Homeowners with a mortgage, about 63% of all homeowners, saw their equity increase by 11.2% a total of $766.4 billion since the first quarter last year. The average homeowner gained about $13,400 in equity over the last year.




The total number of mortgaged residential properties with negative equity decreased 3% from the fourth quarter to 3.1 million homes, or 6.1% of all mortgaged properties. This is a drop of 24% from 4.1 million homes in the first quarter last year.
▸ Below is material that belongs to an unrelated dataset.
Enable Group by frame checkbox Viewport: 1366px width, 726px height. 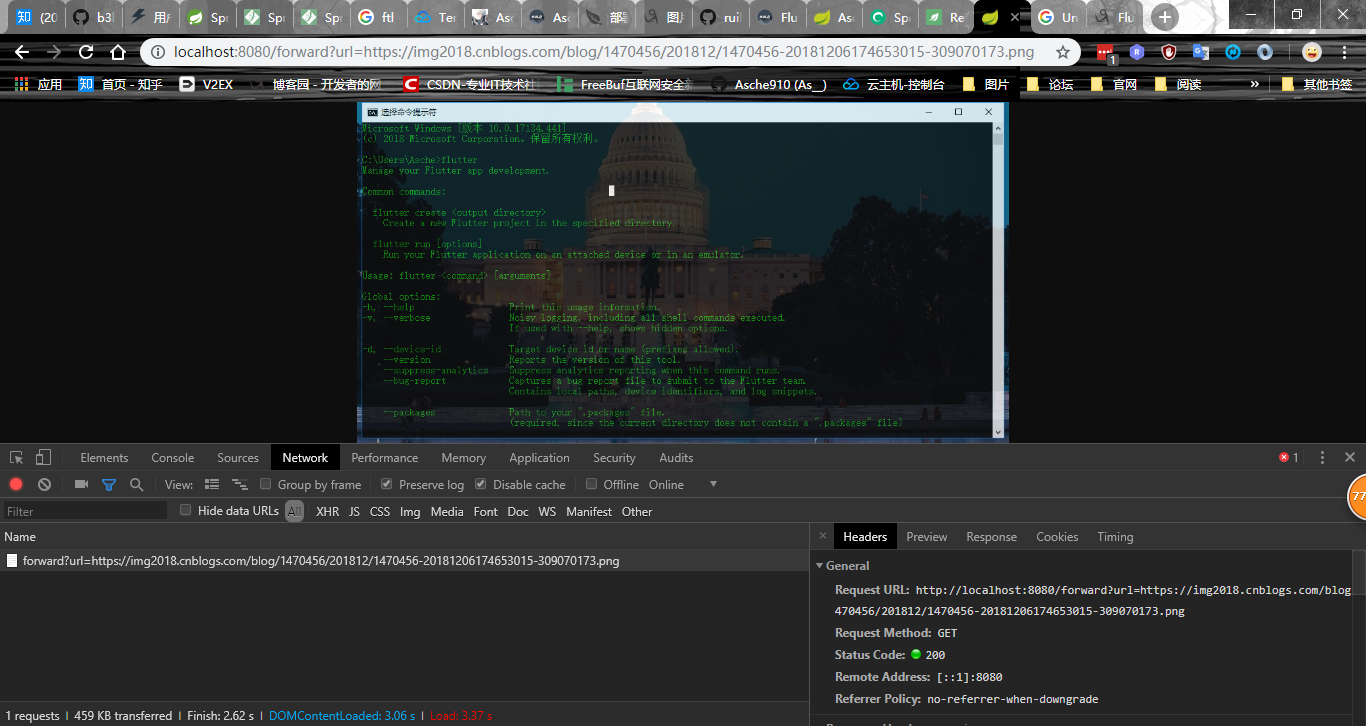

“One million borrowers achieved positive equity over the last year, which means mortgage risk continues to steadily decline as a result of increasing home prices,” CoreLogic Chief Economist Frank Nothaft said. “Pockets of concern remain with markets such as Miami, Las Vegas and Chicago, which are the top three for negative equity among large metros, with each recording a negative equity share at least twice or more the national average.”

This chart shows which states saw the largest equity gains from last year.

Click to Enlarge

map

(Source: CoreLogic)

Negative equity, often referred to as being underwater or upside down, applies to borrowers who owe more on their mortgages than their homes are worth. Negative equity can occur because of a decline in home value, an increase in mortgage debt or both.

The value of negative equity in the U.S. at the end of the first quarter totaled about $283 billion. This is down 0.9% by about $2.6 billion from $285.5 billion in the fourth quarter and 7.1% from last year’s $304.5 billion.

“Homeowner equity increased by over $750 billion during the last year, the largest increase since mid-2014,” CoreLogic President and CEO Frank Martell said. “The rising cushion of home equity is one of the main drivers of improved mortgage performance. It also supports consumer balance sheets, spending and the broader economy.”